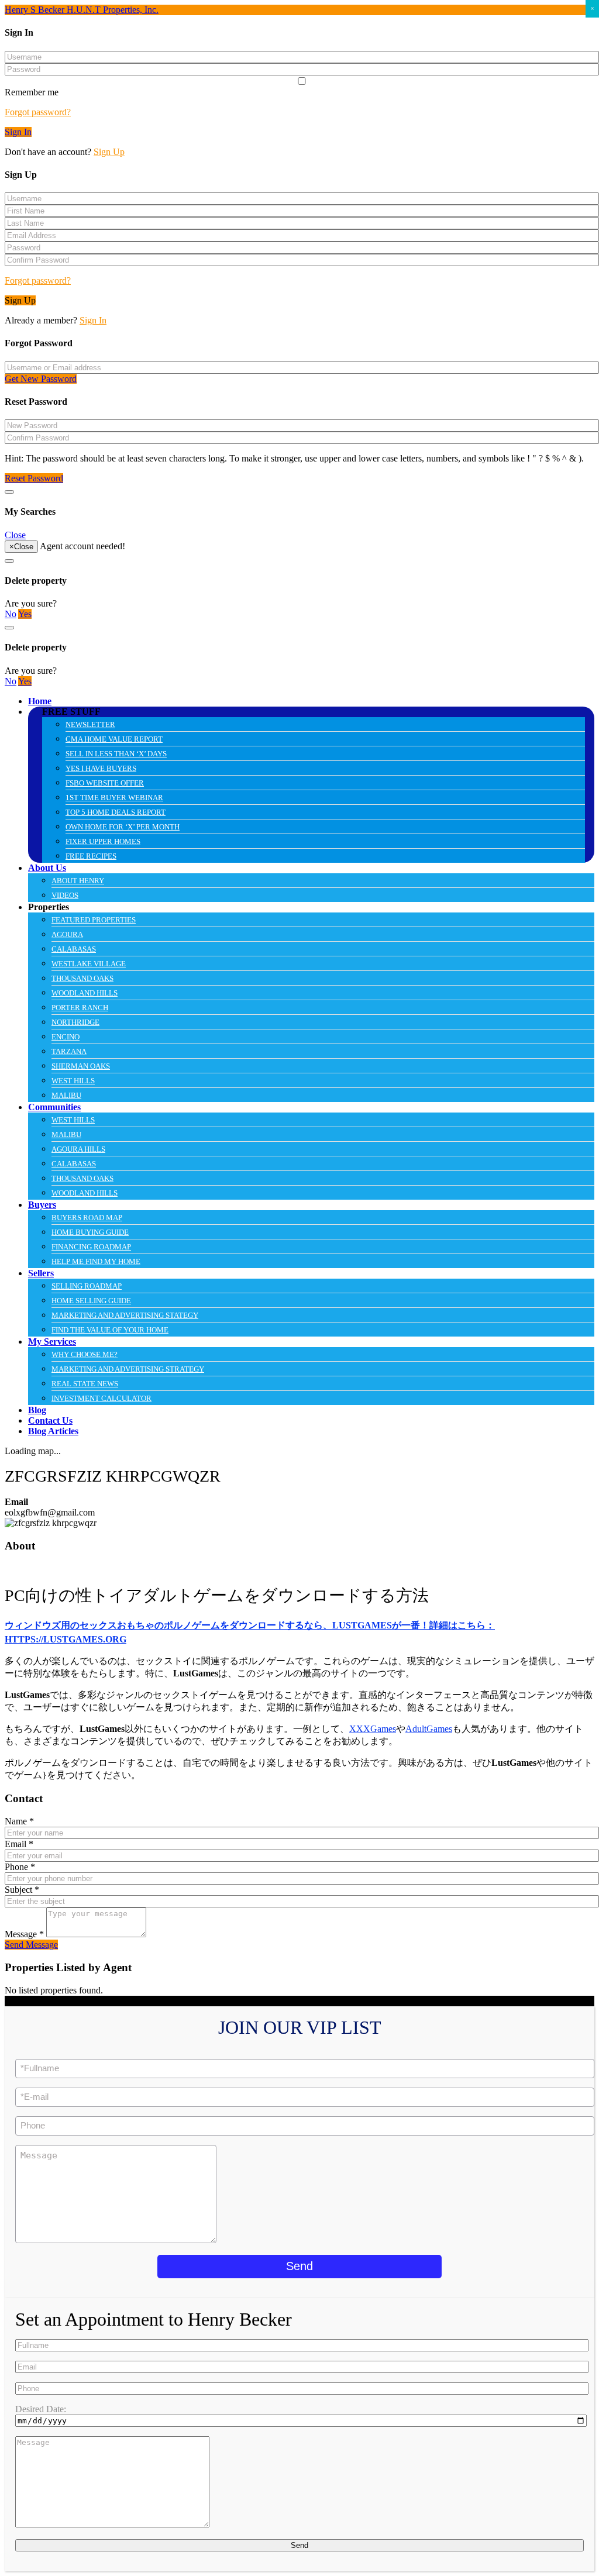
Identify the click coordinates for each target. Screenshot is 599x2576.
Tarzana (69, 1051)
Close (15, 535)
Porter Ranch (79, 1007)
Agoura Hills (78, 1149)
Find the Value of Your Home (109, 1329)
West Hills (73, 1080)
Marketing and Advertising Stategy (124, 1315)
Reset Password (34, 478)
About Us (47, 868)
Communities (54, 1107)
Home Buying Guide (90, 1232)
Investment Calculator (101, 1398)
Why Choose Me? (84, 1354)
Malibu (66, 1095)
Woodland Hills (84, 993)
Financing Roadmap (91, 1246)
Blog (37, 1410)
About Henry (77, 880)
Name (19, 1821)
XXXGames (372, 1729)
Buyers (42, 1205)
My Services (52, 1341)
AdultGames (428, 1729)
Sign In (18, 132)
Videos (64, 895)
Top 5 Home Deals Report (116, 812)
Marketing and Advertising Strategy (127, 1369)
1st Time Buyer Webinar (114, 797)
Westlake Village (88, 963)
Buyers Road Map (86, 1217)
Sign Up (109, 152)
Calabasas (73, 949)
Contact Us (50, 1420)
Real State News (84, 1383)
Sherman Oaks (80, 1066)
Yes (25, 614)
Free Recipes (91, 856)
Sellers (41, 1273)
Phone (20, 1867)
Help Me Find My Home (95, 1261)
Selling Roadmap (86, 1286)
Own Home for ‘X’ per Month (123, 826)
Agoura (67, 934)
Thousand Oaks (82, 978)
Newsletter (90, 724)
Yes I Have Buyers (101, 768)
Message (24, 1934)
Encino (65, 1036)
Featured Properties (93, 919)
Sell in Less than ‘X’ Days (116, 753)
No (10, 614)
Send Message (31, 1945)
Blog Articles (53, 1431)
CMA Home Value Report (114, 739)
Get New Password (41, 379)
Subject (22, 1890)
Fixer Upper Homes (103, 841)
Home (39, 701)
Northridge (75, 1022)
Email (19, 1844)
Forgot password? (38, 112)
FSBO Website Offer (105, 783)
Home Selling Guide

================

Instructions to follow: Copy out all the records exactly as they read, and omit the pictures.

Result for this task:
Identify the click coordinates for each target. Screenshot is 599x2576.
Tarzana (69, 1051)
Close (15, 535)
Porter Ranch (79, 1007)
Agoura Hills (78, 1149)
Find the Value of Your Home (109, 1329)
West Hills (73, 1080)
Marketing and Advertising Stategy (124, 1315)
Reset Password (34, 478)
About Us (47, 868)
Communities (54, 1107)
Home Buying Guide (90, 1232)
Investment Calculator (101, 1398)
Why Choose Me? (84, 1354)
Malibu (66, 1095)
Woodland Hills (84, 993)
Financing Roadmap (91, 1246)
Blog (37, 1410)
About Henry (77, 880)
Name (19, 1821)
XXXGames (372, 1729)
Buyers (42, 1205)
My Services (52, 1341)
AdultGames (428, 1729)
Sign In (18, 132)
Videos (64, 895)
Top 5 Home Deals Report (116, 812)
Marketing and Advertising Strategy (127, 1369)
1st Time Buyer Webinar (114, 797)
Westlake Village (88, 963)
Buyers Road Map (86, 1217)
Sign Up (109, 152)
Calabasas (73, 949)
Contact Us (50, 1420)
Real State News (84, 1383)
Sherman Oaks (80, 1066)
Yes (25, 614)
Free Recipes (91, 856)
Sellers (41, 1273)
Phone (20, 1867)
Help Me Find My Home (95, 1261)
Selling Roadmap (86, 1286)
Own Home for ‘X’ per Month (123, 826)
Agoura (67, 934)
Thousand Oaks (82, 978)
Newsletter (90, 724)
Yes I Have Buyers (101, 768)
Message (24, 1934)
Encino (65, 1036)
Featured Properties (93, 919)
Sell in Less than ‘X’ Days (116, 753)
No (10, 614)
Send Message (31, 1945)
Blog Articles (53, 1431)
CMA Home Value Report (114, 739)
Get New Password (41, 379)
Subject (22, 1890)
Fixer Upper Homes (103, 841)
Home (39, 701)
Northridge (75, 1022)
Email (19, 1844)
Forgot password? (38, 112)
FSBO Website Offer (105, 783)
Home Selling Guide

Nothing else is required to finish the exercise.